DATA EXTRACT:
★ ★ ★ ★ ★

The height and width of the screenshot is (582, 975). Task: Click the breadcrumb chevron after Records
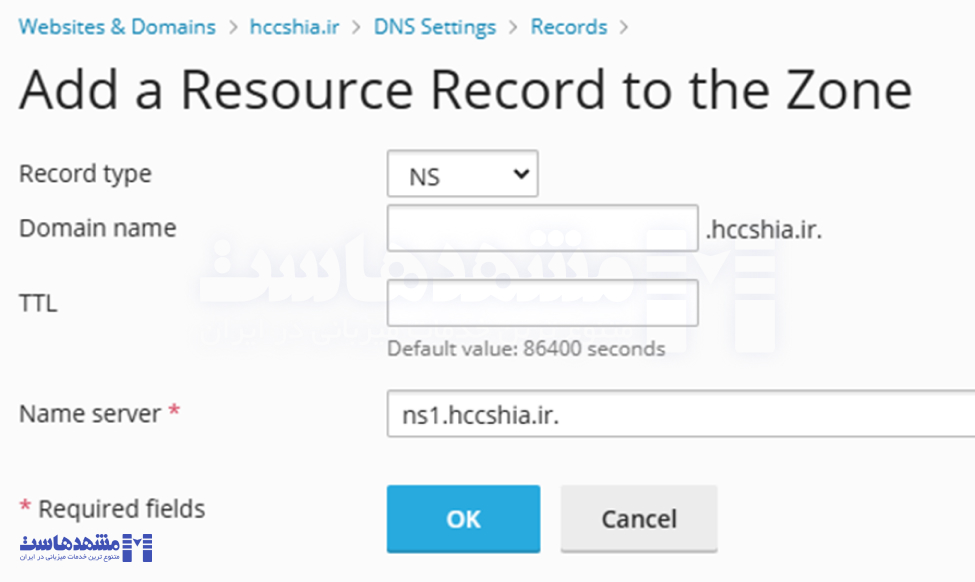pos(625,26)
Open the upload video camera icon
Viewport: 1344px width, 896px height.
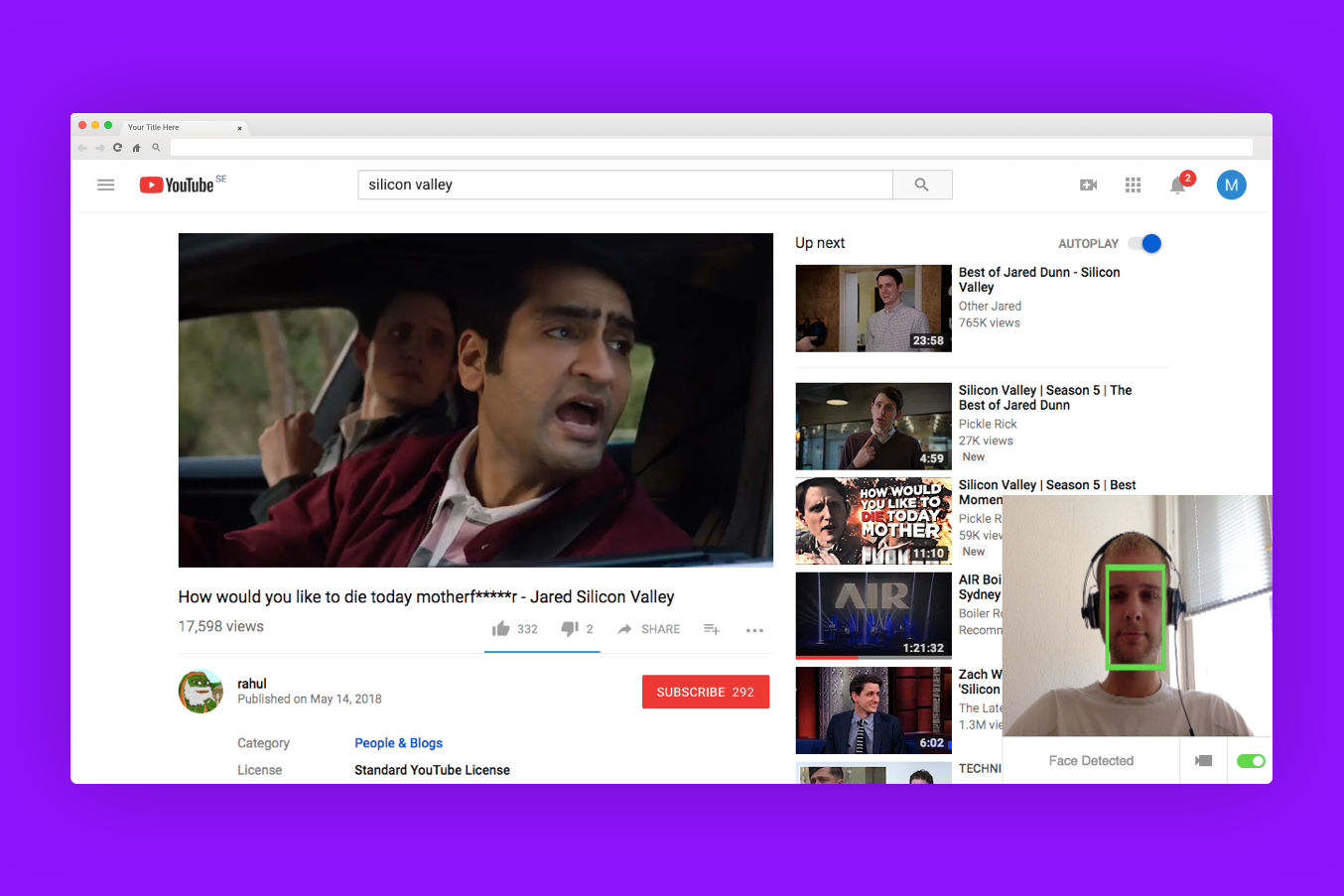(1088, 185)
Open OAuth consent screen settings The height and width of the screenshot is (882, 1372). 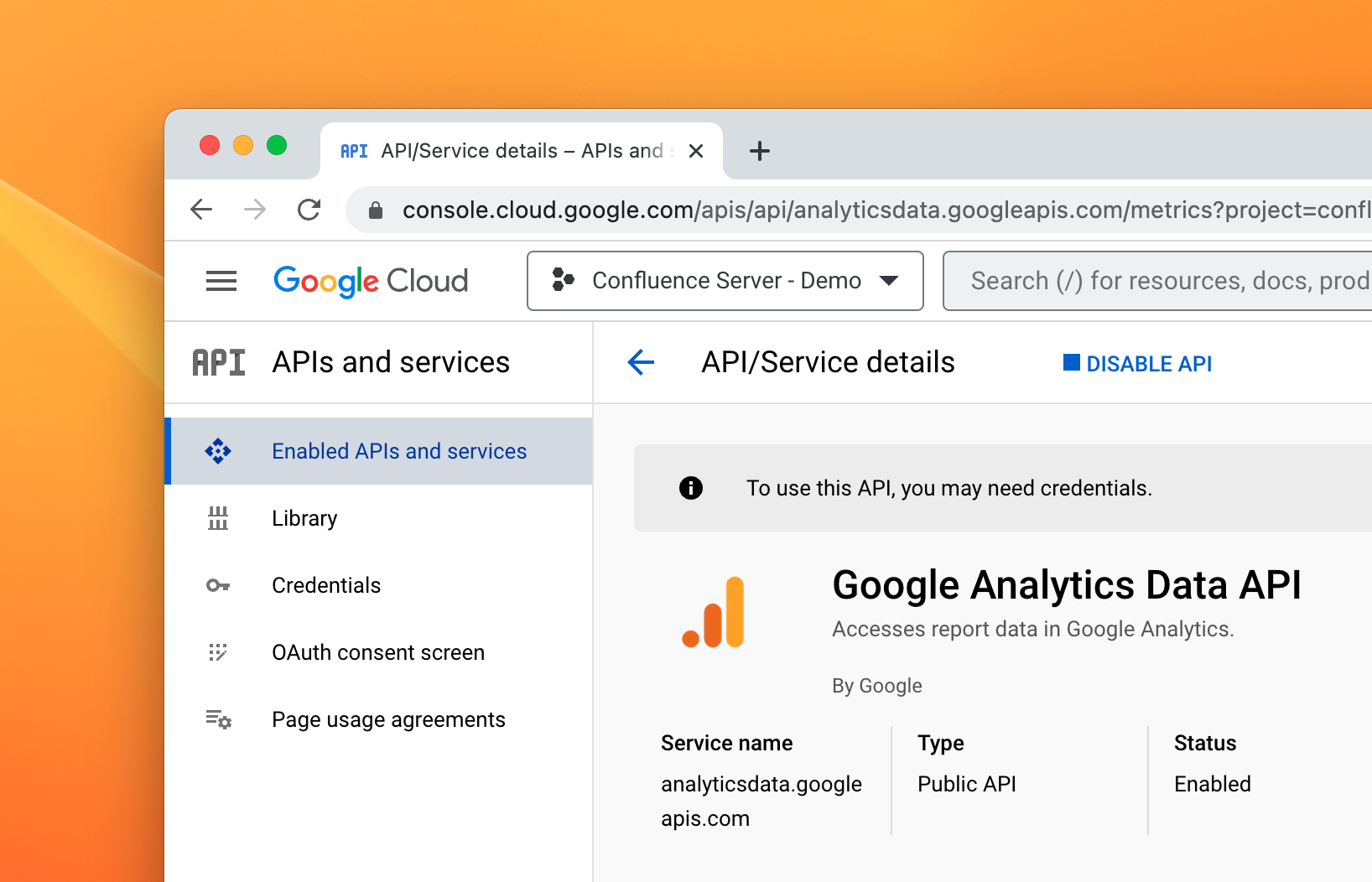click(378, 652)
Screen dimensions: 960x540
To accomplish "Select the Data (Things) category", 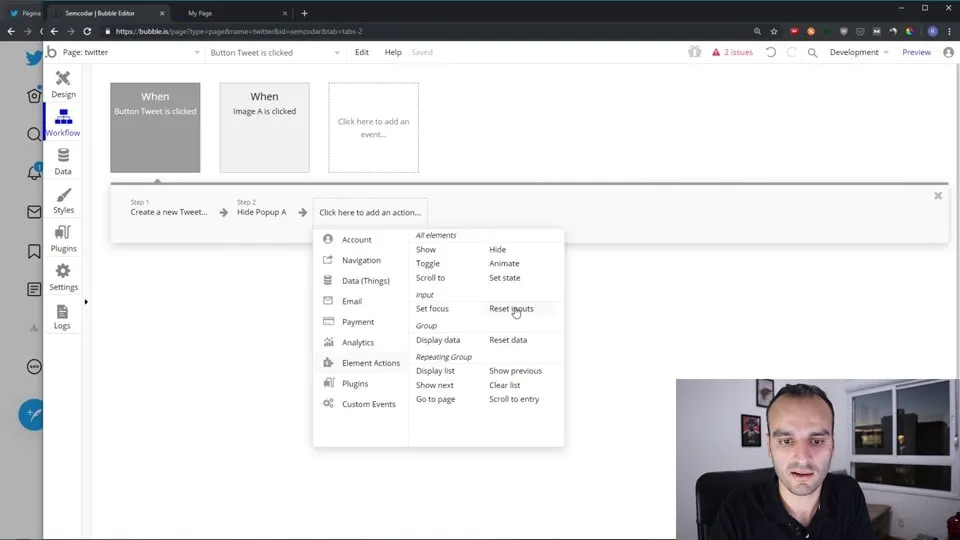I will (365, 281).
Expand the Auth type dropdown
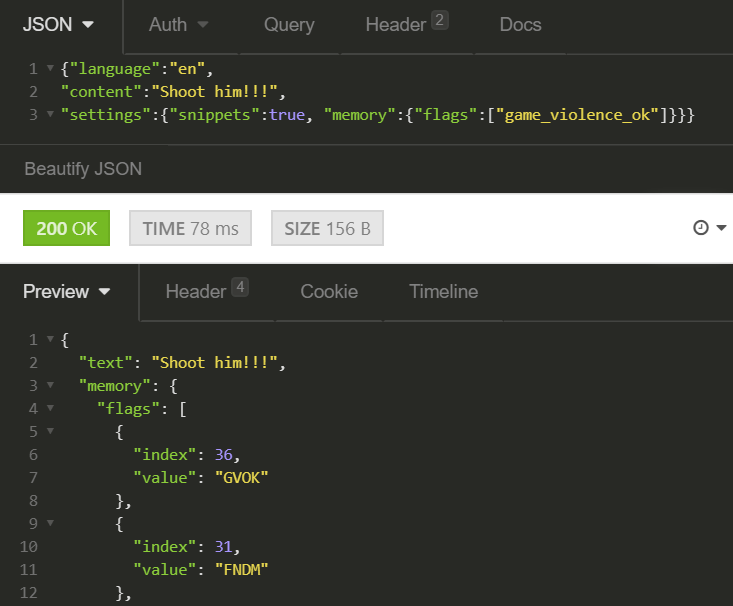This screenshot has width=733, height=606. click(x=178, y=24)
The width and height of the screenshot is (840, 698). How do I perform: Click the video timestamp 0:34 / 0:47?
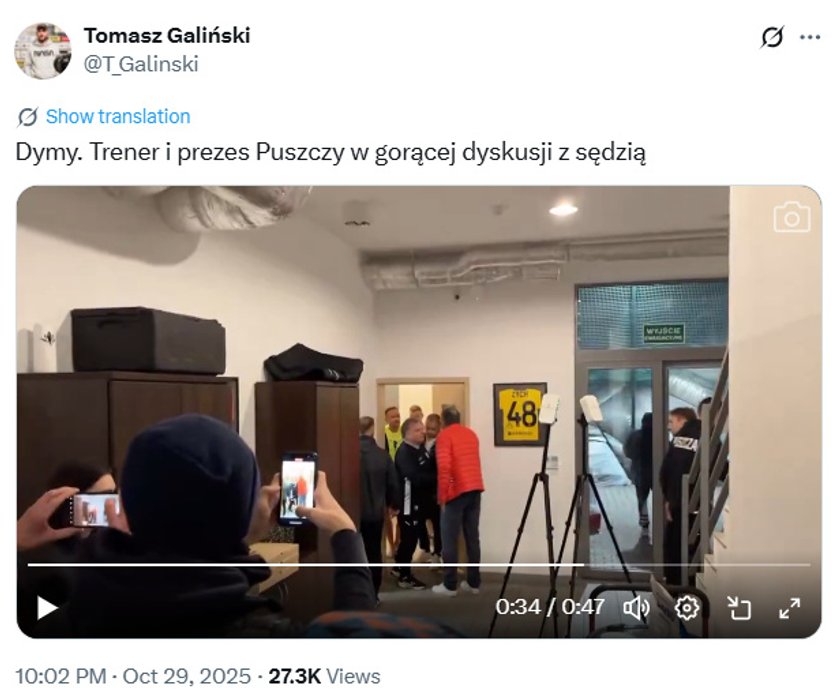(x=550, y=607)
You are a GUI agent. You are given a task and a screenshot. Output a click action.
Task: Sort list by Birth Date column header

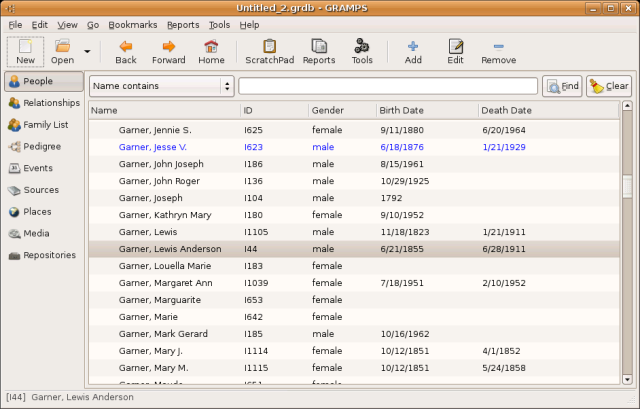point(425,110)
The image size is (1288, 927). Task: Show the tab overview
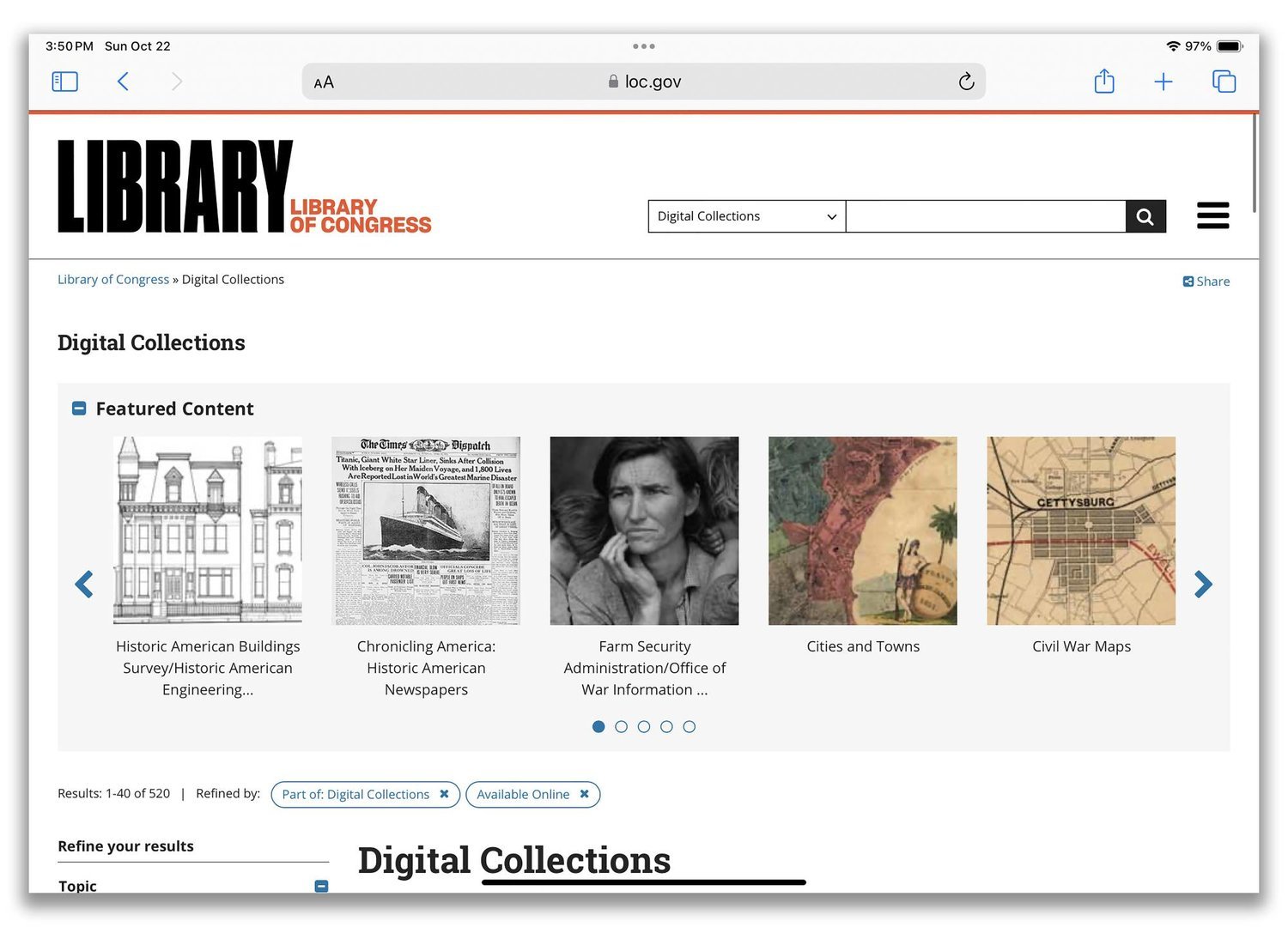[1224, 82]
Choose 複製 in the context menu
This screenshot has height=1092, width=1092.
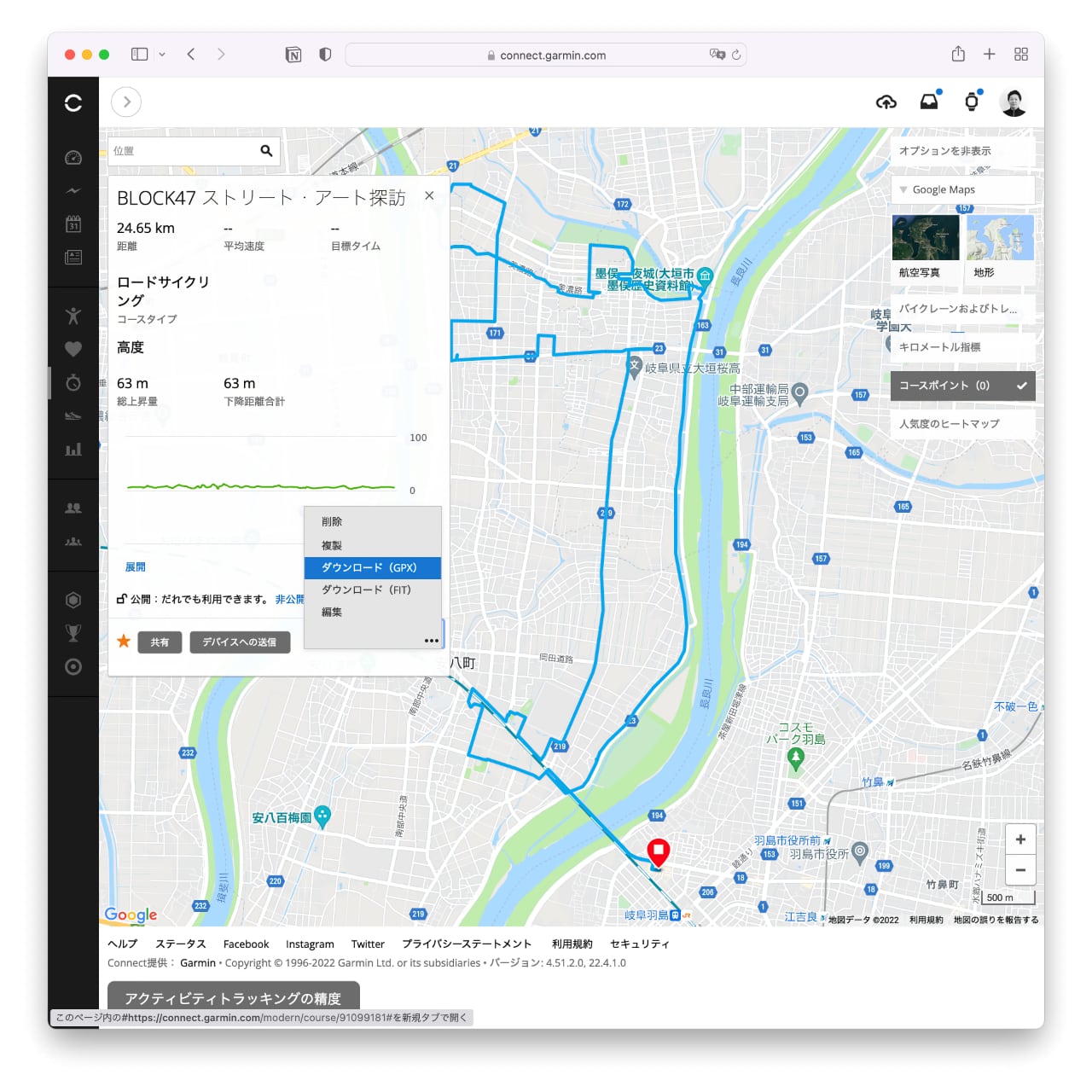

★ ★ ★ ★ ★

SHORT PROBLEM:
Copy out every line above that contains the word "video".

FINISHED EXERCISE:
Open the upload video camera icon
The width and height of the screenshot is (840, 698). How do I perform: Click the video timestamp 0:34 / 0:47?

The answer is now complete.